Copy the records below word for word, beginning with their first line and ending with the line that contains "coord(784,401)".

# Start of Exercise inputs

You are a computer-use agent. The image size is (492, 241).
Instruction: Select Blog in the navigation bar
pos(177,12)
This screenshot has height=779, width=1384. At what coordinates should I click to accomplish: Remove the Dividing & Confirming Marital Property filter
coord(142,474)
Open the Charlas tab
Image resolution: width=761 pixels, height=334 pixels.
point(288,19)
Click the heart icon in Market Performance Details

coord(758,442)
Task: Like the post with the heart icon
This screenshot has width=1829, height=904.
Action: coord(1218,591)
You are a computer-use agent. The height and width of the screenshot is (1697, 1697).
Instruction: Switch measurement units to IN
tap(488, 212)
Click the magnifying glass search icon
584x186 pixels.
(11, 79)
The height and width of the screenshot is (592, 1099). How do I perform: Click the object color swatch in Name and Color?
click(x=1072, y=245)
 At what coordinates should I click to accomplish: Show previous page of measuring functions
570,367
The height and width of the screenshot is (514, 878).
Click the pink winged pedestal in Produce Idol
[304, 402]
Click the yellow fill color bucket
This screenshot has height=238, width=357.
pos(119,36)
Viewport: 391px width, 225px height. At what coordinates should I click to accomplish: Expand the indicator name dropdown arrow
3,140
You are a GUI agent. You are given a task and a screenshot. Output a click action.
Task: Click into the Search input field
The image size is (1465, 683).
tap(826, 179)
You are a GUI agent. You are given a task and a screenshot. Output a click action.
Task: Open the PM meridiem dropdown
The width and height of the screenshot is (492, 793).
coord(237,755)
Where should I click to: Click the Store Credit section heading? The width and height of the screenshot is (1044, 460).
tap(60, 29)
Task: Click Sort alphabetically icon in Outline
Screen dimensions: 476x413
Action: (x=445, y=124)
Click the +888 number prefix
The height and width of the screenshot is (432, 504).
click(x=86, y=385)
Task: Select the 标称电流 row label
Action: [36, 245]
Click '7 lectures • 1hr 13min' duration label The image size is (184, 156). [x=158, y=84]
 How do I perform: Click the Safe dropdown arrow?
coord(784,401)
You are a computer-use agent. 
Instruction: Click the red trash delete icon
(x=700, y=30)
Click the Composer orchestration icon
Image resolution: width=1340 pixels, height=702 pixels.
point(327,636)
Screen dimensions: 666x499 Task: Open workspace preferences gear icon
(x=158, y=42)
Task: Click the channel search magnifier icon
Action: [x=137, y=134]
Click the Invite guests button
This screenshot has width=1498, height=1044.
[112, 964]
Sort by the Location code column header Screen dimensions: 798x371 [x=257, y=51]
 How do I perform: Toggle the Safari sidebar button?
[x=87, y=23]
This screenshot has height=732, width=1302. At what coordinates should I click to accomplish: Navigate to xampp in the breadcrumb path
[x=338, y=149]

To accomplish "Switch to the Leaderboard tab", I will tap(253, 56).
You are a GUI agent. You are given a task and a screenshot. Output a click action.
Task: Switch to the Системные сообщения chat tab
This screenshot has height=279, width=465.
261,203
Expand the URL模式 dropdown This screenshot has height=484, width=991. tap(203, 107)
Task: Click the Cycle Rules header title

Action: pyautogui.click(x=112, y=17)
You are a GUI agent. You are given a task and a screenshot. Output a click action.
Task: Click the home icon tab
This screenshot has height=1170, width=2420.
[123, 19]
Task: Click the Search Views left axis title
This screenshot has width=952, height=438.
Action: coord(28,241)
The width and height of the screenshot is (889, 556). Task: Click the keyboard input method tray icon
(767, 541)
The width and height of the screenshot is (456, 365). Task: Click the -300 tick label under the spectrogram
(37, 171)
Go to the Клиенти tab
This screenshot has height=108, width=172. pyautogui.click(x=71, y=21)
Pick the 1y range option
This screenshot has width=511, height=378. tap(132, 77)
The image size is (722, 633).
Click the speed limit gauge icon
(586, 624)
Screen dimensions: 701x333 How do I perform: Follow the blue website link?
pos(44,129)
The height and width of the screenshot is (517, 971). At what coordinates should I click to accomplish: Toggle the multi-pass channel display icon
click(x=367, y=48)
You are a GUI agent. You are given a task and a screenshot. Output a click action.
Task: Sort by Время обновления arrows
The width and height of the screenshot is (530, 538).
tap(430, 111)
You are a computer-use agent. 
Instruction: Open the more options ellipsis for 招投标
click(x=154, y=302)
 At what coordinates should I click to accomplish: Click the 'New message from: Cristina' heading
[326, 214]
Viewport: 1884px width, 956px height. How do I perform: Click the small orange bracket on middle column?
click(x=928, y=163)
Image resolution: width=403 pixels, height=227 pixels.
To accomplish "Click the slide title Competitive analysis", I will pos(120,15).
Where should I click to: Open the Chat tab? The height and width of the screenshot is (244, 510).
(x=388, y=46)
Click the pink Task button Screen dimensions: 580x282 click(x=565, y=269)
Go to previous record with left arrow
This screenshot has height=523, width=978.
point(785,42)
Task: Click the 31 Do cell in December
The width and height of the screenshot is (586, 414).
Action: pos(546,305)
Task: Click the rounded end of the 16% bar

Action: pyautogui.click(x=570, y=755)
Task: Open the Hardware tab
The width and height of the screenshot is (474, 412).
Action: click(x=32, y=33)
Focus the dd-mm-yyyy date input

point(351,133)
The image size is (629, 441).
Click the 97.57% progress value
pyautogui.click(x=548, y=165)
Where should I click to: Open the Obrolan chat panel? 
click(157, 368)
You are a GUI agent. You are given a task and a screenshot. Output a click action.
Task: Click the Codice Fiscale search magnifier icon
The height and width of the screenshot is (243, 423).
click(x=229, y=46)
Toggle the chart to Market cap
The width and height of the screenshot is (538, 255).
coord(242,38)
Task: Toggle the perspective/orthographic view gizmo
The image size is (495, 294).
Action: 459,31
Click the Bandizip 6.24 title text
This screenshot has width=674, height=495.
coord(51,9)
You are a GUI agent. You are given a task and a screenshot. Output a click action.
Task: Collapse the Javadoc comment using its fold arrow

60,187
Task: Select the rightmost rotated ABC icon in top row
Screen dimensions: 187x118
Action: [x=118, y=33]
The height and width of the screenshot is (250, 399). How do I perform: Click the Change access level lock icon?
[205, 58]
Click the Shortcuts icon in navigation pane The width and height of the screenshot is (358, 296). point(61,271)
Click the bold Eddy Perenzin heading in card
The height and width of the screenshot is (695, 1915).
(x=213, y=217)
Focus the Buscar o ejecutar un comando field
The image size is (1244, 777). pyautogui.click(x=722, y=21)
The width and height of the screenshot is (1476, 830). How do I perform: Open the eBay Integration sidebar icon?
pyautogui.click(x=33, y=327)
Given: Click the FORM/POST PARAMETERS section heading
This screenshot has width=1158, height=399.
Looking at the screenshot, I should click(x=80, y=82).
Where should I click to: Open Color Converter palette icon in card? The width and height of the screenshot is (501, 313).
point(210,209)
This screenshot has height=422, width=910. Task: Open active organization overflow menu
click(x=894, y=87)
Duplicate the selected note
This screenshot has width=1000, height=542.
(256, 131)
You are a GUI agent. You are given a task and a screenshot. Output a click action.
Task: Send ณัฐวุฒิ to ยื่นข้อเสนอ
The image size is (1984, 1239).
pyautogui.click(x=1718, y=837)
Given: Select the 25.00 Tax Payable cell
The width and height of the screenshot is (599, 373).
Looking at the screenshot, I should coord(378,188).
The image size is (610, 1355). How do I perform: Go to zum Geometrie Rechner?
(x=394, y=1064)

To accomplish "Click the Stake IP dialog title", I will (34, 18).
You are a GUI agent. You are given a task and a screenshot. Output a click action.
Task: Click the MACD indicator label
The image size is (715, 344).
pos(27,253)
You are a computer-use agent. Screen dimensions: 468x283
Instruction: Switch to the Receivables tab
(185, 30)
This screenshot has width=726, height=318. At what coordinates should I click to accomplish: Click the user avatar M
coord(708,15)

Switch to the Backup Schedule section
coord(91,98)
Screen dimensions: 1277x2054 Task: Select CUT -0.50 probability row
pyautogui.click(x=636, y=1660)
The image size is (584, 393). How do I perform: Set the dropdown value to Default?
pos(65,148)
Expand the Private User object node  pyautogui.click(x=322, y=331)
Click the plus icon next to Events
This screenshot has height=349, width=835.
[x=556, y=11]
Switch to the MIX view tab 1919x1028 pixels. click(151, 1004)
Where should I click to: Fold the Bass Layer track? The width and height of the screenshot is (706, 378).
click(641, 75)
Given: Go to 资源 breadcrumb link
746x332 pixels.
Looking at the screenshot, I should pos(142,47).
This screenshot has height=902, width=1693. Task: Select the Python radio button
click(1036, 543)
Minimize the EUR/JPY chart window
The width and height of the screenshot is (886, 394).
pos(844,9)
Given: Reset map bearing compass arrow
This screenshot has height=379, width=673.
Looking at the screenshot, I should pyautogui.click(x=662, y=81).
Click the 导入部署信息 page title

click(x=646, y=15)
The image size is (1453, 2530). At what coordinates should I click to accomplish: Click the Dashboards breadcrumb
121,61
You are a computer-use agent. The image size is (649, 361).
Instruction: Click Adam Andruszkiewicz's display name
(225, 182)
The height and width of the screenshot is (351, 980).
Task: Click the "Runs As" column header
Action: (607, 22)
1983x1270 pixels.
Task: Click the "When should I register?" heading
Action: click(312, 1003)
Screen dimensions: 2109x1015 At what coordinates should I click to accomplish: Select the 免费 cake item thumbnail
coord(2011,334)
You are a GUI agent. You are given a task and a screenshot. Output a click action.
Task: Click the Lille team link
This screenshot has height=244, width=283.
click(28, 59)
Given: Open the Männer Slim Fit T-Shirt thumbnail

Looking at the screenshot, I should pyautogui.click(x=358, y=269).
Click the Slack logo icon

# End of Exercise inputs

* _Expected answer_:
You are a computer-use agent. The image size is (492, 241).
Instruction: Select Blog in the navigation bar
pos(177,12)
This screenshot has height=779, width=1384. At what coordinates should I click to accomplish: Remove the Dividing & Confirming Marital Property filter
coord(142,474)
Open the Charlas tab
Image resolution: width=761 pixels, height=334 pixels.
point(288,19)
Click the heart icon in Market Performance Details

coord(758,442)
Task: Like the post with the heart icon
This screenshot has width=1829, height=904.
Action: coord(1218,591)
You are a computer-use agent. The height and width of the screenshot is (1697, 1697).
Instruction: Switch measurement units to IN
tap(488, 212)
Click the magnifying glass search icon
584x186 pixels.
(11, 79)
The height and width of the screenshot is (592, 1099). How do I perform: Click the object color swatch in Name and Color?
click(x=1072, y=245)
 At what coordinates should I click to accomplish: Show previous page of measuring functions
570,367
The height and width of the screenshot is (514, 878).
Click the pink winged pedestal in Produce Idol
[304, 402]
Click the yellow fill color bucket
This screenshot has height=238, width=357.
pos(119,36)
Viewport: 391px width, 225px height. At what coordinates should I click to accomplish: Expand the indicator name dropdown arrow
3,140
You are a GUI agent. You are given a task and a screenshot. Output a click action.
Task: Click into the Search input field
The image size is (1465, 683).
tap(826, 179)
You are a GUI agent. You are given a task and a screenshot. Output a click action.
Task: Open the PM meridiem dropdown
The width and height of the screenshot is (492, 793).
coord(237,755)
Where should I click to: Click the Store Credit section heading? The width and height of the screenshot is (1044, 460).
tap(60, 29)
Task: Click Sort alphabetically icon in Outline
Screen dimensions: 476x413
Action: (x=445, y=124)
Click the +888 number prefix
The height and width of the screenshot is (432, 504).
click(x=86, y=385)
Task: Select the 标称电流 row label
Action: [36, 245]
Click '7 lectures • 1hr 13min' duration label The image size is (184, 156). [x=158, y=84]
 How do I perform: Click the Safe dropdown arrow?
coord(784,401)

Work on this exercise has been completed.